— ACTIVITY —
Once you find the line containing "Climbing (168, 49)" in the data below, copy it and each following line exactly, up to and including the line containing "Insulated (31, 551)", and nothing else.

— LISTED ENTRIES —
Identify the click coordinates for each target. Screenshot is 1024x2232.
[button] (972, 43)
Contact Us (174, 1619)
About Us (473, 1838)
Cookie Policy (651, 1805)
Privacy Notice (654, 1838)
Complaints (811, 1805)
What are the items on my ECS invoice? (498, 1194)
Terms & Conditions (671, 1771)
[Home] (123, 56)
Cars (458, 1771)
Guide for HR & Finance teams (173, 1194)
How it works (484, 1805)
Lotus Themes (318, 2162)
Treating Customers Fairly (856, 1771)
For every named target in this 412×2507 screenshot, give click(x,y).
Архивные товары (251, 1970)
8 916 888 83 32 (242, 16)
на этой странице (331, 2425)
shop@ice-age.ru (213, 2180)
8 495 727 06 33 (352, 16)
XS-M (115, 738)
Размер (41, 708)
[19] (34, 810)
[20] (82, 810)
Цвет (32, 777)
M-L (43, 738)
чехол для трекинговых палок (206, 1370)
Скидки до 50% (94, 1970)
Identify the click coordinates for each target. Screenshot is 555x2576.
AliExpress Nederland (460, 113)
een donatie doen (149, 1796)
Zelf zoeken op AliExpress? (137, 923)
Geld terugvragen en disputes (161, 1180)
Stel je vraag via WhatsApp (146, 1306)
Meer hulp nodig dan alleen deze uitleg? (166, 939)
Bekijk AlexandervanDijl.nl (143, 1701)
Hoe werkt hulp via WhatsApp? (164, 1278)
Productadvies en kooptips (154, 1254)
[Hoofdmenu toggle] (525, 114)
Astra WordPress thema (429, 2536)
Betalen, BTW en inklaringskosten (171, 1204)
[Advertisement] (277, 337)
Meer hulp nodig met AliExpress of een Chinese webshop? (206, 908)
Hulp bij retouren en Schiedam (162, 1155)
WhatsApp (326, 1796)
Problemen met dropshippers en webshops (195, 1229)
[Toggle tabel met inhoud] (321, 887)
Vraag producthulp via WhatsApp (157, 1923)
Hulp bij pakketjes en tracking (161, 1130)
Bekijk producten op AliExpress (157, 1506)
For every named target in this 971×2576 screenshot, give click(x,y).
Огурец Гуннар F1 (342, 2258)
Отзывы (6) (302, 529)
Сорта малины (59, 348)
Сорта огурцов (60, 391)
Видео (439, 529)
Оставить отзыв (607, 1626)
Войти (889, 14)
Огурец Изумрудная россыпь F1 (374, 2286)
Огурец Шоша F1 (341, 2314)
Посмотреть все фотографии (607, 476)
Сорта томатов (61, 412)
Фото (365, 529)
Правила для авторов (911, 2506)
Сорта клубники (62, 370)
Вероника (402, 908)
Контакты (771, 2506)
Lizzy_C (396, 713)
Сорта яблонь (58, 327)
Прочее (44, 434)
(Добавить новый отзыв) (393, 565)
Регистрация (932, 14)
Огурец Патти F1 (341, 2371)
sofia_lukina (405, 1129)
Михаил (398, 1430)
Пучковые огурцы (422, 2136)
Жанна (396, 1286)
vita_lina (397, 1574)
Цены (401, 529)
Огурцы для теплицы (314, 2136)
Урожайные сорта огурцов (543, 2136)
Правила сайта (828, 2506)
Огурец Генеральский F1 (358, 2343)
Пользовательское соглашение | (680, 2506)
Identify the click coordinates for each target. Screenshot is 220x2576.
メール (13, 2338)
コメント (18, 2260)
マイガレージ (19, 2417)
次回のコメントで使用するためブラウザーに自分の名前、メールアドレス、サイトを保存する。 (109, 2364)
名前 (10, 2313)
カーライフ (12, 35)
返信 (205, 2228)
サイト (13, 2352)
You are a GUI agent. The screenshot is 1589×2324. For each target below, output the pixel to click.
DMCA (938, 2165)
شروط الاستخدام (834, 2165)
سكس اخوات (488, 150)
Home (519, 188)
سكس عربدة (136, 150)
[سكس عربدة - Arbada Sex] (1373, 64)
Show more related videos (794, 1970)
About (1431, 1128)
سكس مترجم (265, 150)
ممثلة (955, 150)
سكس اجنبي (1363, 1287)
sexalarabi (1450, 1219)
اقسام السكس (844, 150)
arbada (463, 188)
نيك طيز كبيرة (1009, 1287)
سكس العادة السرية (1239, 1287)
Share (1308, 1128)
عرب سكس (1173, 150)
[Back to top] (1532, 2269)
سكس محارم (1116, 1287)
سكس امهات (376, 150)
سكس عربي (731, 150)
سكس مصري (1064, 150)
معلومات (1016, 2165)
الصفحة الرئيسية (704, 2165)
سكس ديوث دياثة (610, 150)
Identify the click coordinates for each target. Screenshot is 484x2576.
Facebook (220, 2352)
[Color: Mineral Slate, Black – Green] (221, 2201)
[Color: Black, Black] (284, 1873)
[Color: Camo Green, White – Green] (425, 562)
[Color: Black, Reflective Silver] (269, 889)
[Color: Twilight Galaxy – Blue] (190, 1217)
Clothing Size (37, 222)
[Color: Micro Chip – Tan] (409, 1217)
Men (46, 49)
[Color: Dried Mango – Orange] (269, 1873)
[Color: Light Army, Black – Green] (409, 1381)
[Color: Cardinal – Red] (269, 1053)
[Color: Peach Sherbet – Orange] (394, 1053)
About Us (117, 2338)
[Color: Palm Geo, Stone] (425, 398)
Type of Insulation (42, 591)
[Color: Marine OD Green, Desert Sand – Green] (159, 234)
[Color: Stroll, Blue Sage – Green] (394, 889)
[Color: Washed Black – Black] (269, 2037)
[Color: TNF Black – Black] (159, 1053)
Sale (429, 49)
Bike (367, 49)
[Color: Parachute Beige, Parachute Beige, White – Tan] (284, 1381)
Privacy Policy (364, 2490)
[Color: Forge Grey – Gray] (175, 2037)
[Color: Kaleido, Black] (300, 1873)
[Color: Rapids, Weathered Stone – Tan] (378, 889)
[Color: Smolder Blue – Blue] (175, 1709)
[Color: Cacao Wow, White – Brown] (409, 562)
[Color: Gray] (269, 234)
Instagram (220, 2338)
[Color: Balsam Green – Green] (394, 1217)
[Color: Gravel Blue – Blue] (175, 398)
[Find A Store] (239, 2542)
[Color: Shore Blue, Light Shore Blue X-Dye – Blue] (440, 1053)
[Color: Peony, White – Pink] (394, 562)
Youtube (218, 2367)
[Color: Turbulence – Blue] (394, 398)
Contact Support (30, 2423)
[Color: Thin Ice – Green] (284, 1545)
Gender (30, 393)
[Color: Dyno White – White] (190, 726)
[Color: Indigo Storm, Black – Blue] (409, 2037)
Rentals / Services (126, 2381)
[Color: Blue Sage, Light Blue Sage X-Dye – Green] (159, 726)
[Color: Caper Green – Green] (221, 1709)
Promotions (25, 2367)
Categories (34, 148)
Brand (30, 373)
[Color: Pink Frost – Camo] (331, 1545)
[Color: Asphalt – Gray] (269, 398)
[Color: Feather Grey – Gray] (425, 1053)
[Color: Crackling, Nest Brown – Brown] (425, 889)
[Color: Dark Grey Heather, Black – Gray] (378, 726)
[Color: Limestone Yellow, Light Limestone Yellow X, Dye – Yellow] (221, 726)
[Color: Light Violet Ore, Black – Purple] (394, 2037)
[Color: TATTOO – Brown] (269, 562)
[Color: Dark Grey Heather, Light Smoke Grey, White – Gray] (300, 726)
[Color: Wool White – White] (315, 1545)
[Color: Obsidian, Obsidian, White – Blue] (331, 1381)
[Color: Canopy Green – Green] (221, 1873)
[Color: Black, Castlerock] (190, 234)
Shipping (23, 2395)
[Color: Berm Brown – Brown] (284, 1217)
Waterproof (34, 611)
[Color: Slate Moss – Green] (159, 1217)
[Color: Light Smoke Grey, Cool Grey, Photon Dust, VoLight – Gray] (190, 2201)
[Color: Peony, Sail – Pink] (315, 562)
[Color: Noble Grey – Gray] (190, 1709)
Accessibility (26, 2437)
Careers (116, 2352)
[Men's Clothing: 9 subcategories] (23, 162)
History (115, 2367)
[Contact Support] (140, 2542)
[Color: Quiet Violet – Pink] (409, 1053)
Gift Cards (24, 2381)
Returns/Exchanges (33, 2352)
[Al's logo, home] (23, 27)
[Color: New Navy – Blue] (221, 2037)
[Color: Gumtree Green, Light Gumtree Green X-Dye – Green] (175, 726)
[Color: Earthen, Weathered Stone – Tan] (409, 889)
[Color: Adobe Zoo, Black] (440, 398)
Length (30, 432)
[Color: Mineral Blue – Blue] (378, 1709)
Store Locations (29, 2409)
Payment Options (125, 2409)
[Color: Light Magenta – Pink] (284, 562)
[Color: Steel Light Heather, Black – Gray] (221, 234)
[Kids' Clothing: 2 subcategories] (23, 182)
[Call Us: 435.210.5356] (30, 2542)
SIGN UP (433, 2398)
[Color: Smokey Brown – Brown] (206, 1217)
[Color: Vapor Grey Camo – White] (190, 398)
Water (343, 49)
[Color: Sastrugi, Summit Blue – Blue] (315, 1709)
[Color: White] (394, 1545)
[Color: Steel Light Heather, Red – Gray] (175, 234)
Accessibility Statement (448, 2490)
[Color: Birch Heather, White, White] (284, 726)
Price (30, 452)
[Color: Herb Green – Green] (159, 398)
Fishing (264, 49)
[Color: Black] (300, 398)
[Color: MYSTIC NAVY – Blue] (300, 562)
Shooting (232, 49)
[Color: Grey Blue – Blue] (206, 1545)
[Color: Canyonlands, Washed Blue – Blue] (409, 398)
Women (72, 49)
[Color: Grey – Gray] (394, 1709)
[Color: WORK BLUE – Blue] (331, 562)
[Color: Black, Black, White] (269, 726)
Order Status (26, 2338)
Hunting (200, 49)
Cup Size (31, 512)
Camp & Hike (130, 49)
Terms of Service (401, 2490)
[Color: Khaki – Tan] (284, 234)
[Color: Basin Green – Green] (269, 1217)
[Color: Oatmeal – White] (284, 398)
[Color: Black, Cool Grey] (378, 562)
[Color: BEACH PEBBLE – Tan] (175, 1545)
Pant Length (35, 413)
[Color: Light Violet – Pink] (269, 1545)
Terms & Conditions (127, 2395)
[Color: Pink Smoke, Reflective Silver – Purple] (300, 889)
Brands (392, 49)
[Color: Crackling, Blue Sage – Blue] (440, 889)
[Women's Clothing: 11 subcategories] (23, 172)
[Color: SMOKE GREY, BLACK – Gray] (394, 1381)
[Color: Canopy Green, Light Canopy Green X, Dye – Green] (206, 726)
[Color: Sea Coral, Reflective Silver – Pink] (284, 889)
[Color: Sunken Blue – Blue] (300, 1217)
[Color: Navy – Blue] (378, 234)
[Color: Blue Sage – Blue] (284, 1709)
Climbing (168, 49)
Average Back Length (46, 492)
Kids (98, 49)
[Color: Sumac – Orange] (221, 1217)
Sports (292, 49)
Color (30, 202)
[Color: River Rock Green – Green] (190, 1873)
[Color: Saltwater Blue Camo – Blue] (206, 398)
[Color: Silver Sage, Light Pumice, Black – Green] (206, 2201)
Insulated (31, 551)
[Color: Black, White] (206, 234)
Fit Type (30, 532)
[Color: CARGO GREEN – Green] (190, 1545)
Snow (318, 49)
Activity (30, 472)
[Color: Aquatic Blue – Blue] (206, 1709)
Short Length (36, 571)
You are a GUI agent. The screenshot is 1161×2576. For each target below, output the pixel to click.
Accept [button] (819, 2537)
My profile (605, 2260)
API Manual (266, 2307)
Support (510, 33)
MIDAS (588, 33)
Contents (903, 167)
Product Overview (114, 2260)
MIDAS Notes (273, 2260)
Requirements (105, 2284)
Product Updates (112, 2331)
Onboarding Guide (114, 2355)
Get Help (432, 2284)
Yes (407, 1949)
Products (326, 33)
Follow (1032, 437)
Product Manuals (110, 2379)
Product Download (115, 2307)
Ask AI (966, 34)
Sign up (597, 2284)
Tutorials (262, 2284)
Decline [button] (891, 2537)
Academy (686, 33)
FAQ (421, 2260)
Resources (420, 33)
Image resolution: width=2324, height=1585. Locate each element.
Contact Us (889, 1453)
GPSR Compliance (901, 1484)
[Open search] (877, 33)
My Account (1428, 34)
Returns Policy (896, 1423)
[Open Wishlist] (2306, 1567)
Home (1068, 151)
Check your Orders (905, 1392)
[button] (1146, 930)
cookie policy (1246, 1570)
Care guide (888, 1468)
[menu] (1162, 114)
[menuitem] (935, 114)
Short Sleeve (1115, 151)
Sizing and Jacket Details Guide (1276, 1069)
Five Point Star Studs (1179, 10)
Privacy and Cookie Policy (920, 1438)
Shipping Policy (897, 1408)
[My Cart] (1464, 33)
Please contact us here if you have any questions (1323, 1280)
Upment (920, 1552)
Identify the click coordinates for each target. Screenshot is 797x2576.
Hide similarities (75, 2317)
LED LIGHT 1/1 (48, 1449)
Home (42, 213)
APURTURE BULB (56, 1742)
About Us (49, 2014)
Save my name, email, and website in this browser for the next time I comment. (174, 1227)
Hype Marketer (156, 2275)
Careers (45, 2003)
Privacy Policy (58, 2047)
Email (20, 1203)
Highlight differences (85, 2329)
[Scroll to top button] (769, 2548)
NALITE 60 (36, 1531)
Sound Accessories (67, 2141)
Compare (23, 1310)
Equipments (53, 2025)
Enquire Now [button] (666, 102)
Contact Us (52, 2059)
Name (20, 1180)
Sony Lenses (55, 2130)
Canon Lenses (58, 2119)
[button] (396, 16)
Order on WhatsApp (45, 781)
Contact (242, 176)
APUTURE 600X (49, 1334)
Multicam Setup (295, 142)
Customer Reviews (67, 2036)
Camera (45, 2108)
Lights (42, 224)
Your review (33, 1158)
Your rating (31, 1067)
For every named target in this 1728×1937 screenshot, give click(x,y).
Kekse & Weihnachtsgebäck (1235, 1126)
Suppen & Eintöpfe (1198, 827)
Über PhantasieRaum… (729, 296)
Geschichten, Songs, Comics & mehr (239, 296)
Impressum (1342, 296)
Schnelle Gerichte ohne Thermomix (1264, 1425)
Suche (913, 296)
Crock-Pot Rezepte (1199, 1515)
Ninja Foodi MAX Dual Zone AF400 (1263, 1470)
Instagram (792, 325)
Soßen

— EXERCISE OUTPUT —
Climbing (168, 49)
Average Back Length (46, 492)
Kids (98, 49)
[Color: Sumac – Orange] (221, 1217)
Sports (292, 49)
Color (30, 202)
[Color: River Rock Green – Green] (190, 1873)
[Color: Saltwater Blue Camo – Blue] (206, 398)
[Color: Silver Sage, Light Pumice, Black – Green] (206, 2201)
Insulated (31, 551)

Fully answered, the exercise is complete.